Un vivo cerco de grillos
arrulla el sueño al silencio 
yo tengo el pelo estrellado 
de jazmincitos abiertos

sentada en el escalón
que han hecho blando las hierbas 
evoco el recuerdo dulce


que guarda esta casa viejaJuanita nunca pudo ser totalmente libre. Primero fue prisionera de las rigideces de su tiempo, después de su hogar, más tarde, de su fama. Tenía dos años cuando la primera revolución de Aparicio Saravia, su padrino y nueve cuando la segunda. Toda su niñez y su adolescencia las vivió en una ciudad crispada de odios, dividida por familias irreconciliables. Ella misma lo describió en un fragmento de su libro autobiográfico Chico Carlo.

"Reinaba la guerra, sorda ardiente, dentro mismo de la capital de mi pueblo. La conocí aquel día yo, que no había podido comprenderla aún. Mientras mi madre rezaba absorta yo harta de los colores que estaba cansada de usar, aquel celeste y blanco dominante en mis vestidos y en mi casa, fui a arrodillarme ante el altar de enfrente.

Me gustó aquél Jesús de manto cesáreo, aquella encendida sinfonía de rojos, aquella faz triste y severa levemente inclinada hacia su propio corazón flameante.

Dos señoras de velo negro y corbatas de raso del mismo color carmesí oraban con igual devoción que mi madre. Todos pedían lo mismo: la victoria de los suyos, la destrucción de los enemigos. Yo contemplaba aquello con una curiosidad apasionada, cuando de pronto sentí que mamá me alzó en vilo diciendo irritadamente mientras me sacudía por los brazos.

-¿Qué has venido a hacer aquí Susana? ¿No sabes que nuestro altares el de enfrente?

Casi sin moverse, una de las señoras volcó hacia nosotros la cabeza. Una cara llena de arrugas, amarilla y fría aparecía entre los pliegues de su velo. No olvidaré jamás sus ojos de acero, su boca pálida de labios demasiado finos, su nariz ganchuda.

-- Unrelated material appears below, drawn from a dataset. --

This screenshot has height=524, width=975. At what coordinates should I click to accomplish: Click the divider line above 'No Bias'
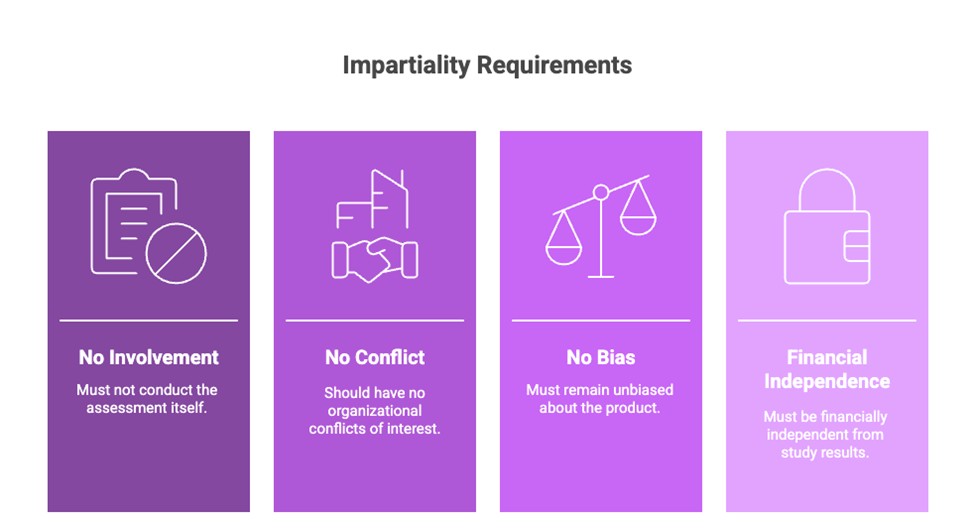point(601,321)
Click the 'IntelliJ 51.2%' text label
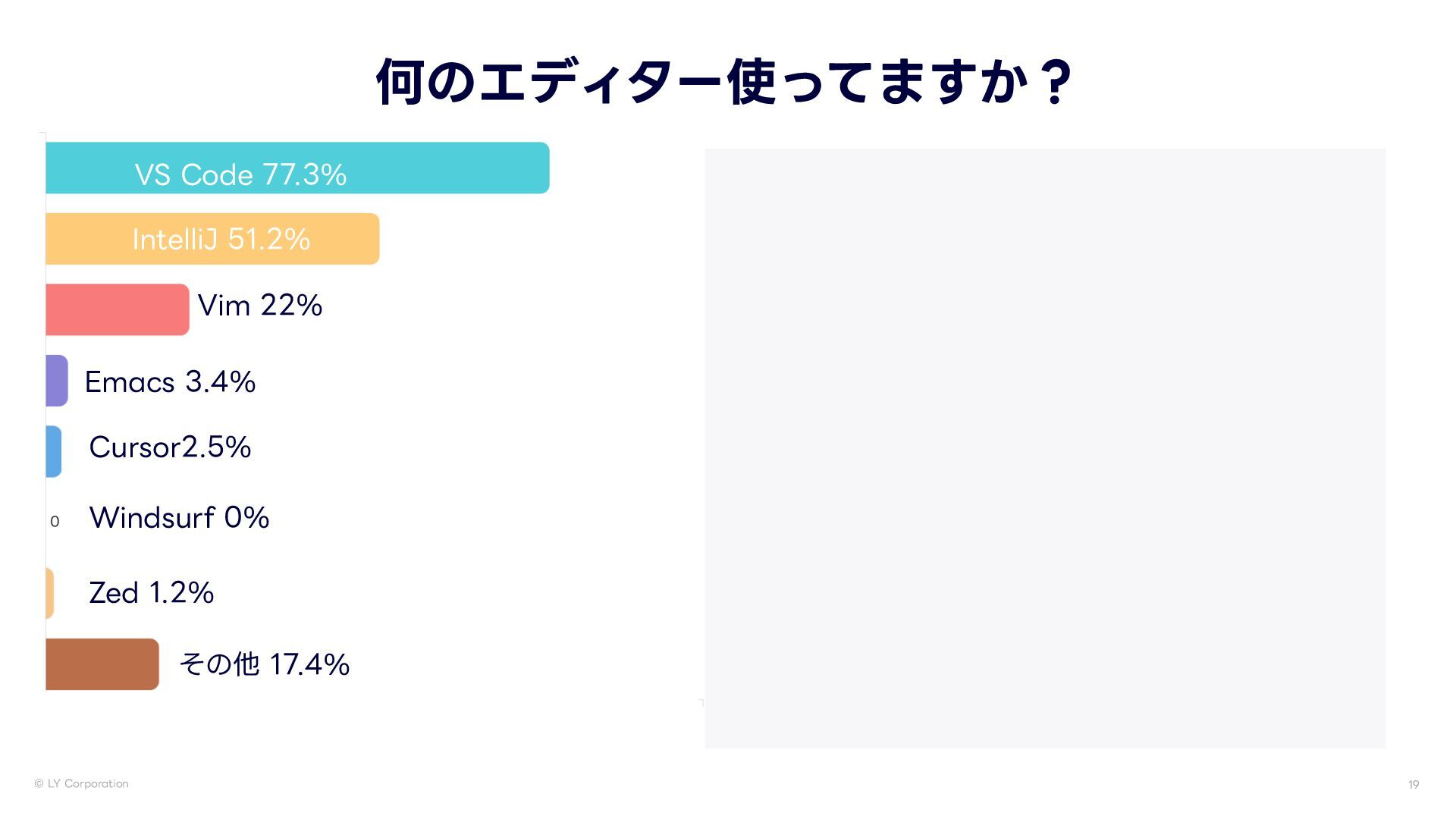Image resolution: width=1456 pixels, height=819 pixels. click(221, 240)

-Andá nomás blanquilla retobada que ya te arreglaremos las cuentas cuando vengan los nuestros.

Mi madre que había dado algunos pasos apresurados, hacia la puerta casi arrastrándome consigo se detuvo un instante, el preciso para murmurar su respuesta.

-No lo querrá la Inmaculada, salvajona. Ella no abandona a los suyos. (...)

Esa noche me condenó a "dormir sin camisa" castigo supremo que se daba antes en los pueblos a los chicos desobedientes".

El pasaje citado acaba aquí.